• _What is required_: Every line of the entries below that includes "navigation" belongs in the answer, copied as written.

··· Raw data ···

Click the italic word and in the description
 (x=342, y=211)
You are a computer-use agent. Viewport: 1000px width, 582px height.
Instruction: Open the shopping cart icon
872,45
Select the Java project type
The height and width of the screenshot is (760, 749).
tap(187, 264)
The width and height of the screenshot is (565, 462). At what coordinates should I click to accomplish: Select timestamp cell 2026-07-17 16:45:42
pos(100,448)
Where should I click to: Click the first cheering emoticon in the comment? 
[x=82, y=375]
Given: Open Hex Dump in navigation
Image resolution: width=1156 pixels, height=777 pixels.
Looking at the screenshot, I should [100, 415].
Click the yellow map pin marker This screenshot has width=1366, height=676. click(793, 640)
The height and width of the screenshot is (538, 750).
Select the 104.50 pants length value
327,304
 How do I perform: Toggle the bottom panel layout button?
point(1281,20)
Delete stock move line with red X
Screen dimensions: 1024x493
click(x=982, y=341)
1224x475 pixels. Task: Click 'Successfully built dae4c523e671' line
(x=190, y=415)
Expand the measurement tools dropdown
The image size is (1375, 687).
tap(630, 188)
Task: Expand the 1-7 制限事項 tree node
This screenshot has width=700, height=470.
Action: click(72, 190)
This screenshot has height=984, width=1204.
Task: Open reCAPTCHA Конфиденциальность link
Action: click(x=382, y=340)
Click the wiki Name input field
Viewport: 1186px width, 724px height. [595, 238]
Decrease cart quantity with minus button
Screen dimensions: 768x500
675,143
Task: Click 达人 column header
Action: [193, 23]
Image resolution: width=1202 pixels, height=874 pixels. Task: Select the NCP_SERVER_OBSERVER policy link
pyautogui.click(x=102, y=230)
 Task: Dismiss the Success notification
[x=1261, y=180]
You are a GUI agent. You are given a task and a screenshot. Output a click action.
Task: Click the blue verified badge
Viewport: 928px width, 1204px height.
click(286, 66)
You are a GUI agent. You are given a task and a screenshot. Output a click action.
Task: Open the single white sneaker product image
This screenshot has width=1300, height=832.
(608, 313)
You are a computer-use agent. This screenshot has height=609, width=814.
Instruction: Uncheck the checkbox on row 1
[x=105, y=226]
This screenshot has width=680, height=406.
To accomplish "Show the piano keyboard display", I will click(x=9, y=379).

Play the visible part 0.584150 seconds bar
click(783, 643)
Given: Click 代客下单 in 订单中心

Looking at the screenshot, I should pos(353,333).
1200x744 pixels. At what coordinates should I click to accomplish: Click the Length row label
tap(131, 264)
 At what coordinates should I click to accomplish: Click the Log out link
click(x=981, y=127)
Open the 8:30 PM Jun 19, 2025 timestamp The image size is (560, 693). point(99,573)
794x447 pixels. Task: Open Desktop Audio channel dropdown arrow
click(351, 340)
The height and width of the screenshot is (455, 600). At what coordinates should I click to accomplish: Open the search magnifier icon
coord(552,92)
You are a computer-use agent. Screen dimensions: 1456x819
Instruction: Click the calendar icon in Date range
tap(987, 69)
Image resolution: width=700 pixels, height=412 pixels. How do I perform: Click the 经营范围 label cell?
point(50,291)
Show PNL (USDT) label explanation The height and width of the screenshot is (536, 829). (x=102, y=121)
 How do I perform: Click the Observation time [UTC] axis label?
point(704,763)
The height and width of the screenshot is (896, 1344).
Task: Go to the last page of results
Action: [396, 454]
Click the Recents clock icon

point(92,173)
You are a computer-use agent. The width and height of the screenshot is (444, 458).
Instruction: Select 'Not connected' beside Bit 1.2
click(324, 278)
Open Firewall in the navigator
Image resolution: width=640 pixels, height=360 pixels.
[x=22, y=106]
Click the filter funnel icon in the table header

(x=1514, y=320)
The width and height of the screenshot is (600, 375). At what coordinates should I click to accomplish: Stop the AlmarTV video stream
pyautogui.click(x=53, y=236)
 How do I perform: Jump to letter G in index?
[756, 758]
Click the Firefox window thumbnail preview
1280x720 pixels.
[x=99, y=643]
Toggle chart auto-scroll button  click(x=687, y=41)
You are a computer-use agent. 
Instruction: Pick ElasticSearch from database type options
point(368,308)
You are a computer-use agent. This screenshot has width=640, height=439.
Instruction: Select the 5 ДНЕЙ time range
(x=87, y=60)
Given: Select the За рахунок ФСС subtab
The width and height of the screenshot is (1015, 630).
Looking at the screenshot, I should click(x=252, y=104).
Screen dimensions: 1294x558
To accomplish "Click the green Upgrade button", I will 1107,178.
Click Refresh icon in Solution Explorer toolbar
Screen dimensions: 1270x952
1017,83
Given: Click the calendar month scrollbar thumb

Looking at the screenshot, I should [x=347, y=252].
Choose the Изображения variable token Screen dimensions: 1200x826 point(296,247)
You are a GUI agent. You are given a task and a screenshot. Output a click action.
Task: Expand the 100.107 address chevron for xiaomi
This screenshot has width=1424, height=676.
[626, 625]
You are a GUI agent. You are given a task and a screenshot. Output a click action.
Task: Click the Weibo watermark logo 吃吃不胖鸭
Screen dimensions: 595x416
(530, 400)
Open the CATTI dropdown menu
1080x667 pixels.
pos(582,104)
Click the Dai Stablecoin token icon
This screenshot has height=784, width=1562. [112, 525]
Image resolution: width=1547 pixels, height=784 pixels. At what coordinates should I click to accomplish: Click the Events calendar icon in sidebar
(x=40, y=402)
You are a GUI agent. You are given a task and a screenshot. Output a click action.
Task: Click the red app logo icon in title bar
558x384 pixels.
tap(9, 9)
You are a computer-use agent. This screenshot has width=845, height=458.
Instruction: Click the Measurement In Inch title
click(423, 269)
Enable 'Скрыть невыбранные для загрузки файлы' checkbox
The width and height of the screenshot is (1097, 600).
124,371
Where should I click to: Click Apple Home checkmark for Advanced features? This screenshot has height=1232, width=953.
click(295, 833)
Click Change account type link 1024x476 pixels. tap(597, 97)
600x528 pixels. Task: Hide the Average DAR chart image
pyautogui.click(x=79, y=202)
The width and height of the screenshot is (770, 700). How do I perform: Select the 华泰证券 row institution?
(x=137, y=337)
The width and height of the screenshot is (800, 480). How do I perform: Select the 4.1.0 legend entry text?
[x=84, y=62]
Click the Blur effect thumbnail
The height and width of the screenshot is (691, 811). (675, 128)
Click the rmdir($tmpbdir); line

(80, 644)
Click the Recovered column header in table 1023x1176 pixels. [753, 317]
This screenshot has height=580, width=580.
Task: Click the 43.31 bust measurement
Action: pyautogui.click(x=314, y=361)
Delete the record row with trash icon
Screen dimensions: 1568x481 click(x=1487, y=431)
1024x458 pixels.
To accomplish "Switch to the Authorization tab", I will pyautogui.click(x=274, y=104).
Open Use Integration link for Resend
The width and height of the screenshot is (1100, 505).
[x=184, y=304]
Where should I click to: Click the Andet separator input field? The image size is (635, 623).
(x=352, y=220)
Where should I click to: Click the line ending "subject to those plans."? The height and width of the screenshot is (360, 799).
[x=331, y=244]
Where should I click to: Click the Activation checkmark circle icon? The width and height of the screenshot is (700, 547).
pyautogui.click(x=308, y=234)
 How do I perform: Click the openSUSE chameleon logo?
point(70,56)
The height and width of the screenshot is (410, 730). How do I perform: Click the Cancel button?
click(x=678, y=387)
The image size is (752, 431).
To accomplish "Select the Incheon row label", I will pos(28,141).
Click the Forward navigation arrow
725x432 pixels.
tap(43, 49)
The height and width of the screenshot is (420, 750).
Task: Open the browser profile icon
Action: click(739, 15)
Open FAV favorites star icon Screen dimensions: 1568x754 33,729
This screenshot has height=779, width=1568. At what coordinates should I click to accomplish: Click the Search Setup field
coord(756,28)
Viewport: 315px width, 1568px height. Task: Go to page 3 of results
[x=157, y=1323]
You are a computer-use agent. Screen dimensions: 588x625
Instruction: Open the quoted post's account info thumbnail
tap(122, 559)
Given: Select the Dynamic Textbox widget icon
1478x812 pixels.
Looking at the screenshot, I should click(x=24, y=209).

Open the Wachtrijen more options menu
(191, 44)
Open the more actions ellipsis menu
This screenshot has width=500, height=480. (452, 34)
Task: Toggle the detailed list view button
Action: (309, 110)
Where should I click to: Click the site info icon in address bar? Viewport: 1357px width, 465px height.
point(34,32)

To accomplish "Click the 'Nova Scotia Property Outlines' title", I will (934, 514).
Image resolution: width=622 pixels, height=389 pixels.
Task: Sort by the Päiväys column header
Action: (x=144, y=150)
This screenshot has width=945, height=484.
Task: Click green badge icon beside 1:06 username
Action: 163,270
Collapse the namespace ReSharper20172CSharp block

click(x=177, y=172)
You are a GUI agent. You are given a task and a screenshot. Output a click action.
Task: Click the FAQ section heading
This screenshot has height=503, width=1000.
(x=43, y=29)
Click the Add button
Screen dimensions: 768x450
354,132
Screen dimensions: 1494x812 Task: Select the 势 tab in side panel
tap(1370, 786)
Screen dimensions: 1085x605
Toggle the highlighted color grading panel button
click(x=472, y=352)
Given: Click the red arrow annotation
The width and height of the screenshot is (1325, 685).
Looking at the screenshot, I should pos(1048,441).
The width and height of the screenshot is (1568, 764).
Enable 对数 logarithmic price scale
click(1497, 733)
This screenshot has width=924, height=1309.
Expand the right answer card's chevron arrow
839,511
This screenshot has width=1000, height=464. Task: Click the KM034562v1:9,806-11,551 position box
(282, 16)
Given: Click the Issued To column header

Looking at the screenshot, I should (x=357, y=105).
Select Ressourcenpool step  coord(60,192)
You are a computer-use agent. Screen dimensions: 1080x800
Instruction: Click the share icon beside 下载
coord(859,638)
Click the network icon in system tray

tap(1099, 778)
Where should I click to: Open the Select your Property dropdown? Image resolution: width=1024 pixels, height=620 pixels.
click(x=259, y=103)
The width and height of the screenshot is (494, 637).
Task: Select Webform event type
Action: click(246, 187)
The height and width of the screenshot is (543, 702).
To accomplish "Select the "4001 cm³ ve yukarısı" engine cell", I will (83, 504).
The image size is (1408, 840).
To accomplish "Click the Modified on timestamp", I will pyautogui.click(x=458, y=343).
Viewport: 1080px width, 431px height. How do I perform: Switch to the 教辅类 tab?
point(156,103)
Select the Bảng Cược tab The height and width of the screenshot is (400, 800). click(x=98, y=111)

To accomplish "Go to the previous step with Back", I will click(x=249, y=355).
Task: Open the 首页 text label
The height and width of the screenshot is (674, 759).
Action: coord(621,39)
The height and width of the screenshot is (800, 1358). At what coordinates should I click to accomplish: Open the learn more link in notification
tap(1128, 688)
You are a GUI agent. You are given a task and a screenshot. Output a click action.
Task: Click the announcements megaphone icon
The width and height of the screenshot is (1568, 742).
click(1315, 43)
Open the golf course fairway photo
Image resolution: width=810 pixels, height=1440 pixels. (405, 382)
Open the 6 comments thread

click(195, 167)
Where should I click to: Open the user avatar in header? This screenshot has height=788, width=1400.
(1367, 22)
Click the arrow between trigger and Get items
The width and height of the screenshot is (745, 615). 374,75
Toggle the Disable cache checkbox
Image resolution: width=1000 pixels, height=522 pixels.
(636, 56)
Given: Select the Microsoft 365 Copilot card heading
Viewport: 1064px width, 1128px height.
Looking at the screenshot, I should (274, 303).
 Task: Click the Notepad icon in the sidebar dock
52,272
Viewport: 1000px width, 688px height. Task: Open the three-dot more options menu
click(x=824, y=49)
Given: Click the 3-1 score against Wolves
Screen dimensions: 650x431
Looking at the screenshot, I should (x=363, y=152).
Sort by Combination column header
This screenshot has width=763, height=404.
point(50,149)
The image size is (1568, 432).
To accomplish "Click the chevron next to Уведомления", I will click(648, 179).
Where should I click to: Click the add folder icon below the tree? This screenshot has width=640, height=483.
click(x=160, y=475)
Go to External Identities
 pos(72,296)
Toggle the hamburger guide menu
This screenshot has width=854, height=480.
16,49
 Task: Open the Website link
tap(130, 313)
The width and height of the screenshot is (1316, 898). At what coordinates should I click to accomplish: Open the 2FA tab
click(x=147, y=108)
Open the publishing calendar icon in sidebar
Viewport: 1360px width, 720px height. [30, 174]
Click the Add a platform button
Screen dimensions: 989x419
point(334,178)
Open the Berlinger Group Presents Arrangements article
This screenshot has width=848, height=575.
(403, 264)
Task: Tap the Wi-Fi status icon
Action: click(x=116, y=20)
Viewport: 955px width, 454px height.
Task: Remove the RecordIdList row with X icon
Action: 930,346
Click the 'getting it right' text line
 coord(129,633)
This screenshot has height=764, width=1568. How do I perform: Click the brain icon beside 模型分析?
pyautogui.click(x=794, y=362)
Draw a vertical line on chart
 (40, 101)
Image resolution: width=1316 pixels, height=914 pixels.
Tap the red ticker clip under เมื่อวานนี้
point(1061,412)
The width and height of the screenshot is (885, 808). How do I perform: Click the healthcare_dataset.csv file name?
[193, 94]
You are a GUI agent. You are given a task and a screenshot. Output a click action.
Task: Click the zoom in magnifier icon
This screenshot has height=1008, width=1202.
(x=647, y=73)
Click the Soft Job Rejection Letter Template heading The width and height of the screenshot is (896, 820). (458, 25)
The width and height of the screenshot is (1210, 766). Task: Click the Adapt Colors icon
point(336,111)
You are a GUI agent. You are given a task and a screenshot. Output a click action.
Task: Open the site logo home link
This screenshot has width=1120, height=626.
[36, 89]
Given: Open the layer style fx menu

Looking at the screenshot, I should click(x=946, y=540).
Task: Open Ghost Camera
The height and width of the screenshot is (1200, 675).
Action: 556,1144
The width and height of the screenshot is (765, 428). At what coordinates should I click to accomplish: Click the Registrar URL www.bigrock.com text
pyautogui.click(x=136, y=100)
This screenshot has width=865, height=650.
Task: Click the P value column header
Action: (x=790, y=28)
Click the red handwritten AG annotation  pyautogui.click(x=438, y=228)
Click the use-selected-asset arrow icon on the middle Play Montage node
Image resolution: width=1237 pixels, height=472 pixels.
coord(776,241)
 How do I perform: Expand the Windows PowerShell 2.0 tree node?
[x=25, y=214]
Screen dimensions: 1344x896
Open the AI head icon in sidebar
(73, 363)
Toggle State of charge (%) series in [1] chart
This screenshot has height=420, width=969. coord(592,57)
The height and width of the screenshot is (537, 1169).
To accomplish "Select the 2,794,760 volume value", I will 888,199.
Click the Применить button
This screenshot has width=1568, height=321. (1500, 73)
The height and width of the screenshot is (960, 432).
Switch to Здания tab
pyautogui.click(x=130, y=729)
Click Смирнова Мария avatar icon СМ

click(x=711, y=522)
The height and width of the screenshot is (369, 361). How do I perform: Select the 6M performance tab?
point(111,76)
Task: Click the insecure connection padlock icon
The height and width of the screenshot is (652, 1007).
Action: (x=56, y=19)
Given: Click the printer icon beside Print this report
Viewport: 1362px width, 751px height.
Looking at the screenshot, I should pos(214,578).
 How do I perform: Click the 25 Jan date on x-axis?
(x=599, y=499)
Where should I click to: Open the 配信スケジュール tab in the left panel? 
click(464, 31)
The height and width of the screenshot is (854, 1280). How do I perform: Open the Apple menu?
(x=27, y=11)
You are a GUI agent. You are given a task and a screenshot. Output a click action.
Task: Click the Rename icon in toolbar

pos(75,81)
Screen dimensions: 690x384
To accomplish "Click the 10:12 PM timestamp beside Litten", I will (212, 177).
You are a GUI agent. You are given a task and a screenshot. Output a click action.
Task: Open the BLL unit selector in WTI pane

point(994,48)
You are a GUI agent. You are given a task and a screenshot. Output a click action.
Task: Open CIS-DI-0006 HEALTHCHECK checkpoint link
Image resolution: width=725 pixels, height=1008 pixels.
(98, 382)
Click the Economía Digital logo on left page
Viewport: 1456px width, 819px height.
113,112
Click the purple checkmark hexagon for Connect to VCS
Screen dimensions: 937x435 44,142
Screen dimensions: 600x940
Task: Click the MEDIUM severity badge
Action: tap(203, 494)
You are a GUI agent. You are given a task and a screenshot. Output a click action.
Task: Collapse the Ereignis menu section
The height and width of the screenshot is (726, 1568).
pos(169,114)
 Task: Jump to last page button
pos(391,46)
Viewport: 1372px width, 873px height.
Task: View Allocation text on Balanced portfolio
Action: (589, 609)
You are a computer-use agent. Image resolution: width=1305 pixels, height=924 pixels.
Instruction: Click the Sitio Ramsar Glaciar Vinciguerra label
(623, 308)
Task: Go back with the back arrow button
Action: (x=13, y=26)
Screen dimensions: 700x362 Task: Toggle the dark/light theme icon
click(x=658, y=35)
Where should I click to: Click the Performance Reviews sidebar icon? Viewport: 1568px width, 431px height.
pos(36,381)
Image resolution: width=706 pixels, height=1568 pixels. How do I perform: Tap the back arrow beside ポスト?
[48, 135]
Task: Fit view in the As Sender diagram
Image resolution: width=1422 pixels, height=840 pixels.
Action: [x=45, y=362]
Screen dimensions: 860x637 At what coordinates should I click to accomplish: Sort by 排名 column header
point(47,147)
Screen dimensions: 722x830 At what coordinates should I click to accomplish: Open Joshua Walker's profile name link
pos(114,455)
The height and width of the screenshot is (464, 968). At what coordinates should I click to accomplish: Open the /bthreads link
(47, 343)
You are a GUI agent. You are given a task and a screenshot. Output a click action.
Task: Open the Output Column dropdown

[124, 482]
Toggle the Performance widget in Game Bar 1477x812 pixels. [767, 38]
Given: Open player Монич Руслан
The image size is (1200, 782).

···

• _Expected answer_:
Given: Open Hex Dump in navigation
Click the Forward navigation arrow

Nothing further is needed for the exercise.